Dr. Paul Auerbach is the world's leading outdoor health expert. His blog offers tips on outdoor safety and advice on how to handle wilderness emergencies.See all posts »
Infectious Mononucleosis (Mono) and the Outdoors
There are a number of diseases that are not commonly thought of as outdoor-related afflictions, but all the same, do have implications for persons who engage in outdoor activities. This may be because the diseases limit abilities or because they have effects that are underappreciated or not even recognized. Such is the case with infectious mononucleosis (IM, often reffered to colloquially as "mono"), which is most commonly associated with Epstein-Barr virus (EBV) infection.
An excellent review article in the New England Journal of Medicine (2010;362:1993-2000) by Drs. Katharine Luzuriaga and John Sullivan entitled “Infectious Mononucleosis,” revealed a number of details about the disease. For instance, infection with EBV is lifelong. So, while most cases of IM occur during the first infection with EBV, in some circumstances a person carrying this chronic infection can develop IM later in their life. Furthermore, more than 95 percent of adults worldwide are infected with EBV.
IM most commonly affects those who have a primary (first time) infection during their second decade of life (e.g., teenagers). This appears to be the time when the infection is most commonly spread between individuals. IM is sometimes called the “kissing disease” because the saliva transferred between two people who have kissed can be infectious. The incubation period from exposure to onset of symptoms is felt to be 30 to 50 days.
Symptoms include sore throat and fatigue (malaise, tiredness). The classic presentation is one of sore throat, fever, and swollen lymph glands (nodes) in the neck. Less common symptoms include purple-red spots on the palate, swelling around the eyes, and skin rash. Most victims have an enlarged spleen. Most victims recover without complications, but there can be serious problems, including blood disorders, kidney disease, and neurological complications. IM is diagnosed in most adolescents with a combination of the clinical presentation, the presence of “atypical lymphocytes” identified on a blood smear (on a slide, stained with hematoxylin and eosin), and a positive heterophile antibody blood test. Many cases are missed because testing fails to lead to a definitive diagnosis.

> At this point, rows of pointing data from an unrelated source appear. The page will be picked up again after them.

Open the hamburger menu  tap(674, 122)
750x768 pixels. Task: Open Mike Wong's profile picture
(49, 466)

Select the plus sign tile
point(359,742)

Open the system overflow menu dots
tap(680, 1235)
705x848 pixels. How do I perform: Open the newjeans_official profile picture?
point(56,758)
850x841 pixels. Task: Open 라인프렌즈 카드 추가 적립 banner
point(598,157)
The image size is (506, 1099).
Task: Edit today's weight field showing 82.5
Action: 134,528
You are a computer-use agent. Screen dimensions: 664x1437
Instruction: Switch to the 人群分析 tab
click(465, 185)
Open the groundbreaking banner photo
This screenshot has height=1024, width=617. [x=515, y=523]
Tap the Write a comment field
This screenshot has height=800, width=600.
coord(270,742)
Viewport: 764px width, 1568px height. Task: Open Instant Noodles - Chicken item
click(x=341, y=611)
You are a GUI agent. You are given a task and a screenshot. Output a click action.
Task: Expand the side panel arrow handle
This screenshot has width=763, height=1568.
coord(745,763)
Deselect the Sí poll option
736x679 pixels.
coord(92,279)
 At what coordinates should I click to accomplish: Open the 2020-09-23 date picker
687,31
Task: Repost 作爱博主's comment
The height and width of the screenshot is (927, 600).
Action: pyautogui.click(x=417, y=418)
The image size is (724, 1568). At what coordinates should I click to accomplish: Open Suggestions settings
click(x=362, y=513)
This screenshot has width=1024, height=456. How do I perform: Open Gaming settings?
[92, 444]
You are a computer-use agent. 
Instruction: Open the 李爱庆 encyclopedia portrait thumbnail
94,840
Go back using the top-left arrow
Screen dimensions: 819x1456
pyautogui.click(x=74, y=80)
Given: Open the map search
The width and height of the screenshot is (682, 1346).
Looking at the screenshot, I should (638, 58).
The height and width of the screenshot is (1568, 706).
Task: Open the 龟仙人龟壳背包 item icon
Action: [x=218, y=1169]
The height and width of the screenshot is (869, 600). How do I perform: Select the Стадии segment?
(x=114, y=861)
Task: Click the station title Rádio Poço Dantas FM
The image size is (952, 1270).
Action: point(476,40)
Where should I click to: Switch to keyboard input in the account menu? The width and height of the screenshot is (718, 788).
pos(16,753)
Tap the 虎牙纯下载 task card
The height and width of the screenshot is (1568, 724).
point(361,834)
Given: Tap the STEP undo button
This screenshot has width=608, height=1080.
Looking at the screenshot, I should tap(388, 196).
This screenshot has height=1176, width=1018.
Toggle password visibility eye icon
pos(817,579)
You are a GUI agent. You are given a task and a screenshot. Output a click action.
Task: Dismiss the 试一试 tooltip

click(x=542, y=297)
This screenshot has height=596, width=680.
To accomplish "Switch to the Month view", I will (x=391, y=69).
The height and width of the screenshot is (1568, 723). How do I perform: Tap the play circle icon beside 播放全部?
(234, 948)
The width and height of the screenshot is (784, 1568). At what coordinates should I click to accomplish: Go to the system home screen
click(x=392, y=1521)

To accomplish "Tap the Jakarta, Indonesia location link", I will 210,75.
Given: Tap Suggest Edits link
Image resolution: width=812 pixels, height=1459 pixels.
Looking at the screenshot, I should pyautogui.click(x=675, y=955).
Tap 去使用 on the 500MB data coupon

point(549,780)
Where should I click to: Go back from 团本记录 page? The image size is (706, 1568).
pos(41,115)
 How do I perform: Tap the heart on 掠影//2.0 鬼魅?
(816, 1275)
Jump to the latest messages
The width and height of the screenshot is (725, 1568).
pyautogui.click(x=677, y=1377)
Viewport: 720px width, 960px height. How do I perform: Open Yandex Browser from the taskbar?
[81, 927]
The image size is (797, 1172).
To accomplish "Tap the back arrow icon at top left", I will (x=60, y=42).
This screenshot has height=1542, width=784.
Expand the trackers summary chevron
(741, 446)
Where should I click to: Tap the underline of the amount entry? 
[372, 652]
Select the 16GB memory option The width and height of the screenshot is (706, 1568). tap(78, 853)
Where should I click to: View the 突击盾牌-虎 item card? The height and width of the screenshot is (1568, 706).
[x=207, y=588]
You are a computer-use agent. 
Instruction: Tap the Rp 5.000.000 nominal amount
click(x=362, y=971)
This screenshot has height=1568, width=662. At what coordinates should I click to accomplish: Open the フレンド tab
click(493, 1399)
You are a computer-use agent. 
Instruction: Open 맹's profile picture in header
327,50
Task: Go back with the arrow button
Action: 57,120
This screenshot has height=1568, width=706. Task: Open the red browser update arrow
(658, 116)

From an outdoor activities perspective, an enlarged spleen can be problematic, because it is prone to rupture. This may occur when there is abdominal or flank trauma or even spontaneously, with an apparent blow to the organ. When a spleen ruptures, there can be severe internal bleeding. The current recommendation is for athletes to avoid exertion (not just contact) for a period of three weeks after the diagnosis of IM is made; splenic rupture has occurred as long as seven weeks after diagnosis. This recommendation seems reasonable for all outdoor activities in which the patient will sustain significant exertion and/or for which there is an expectation of contact or falls.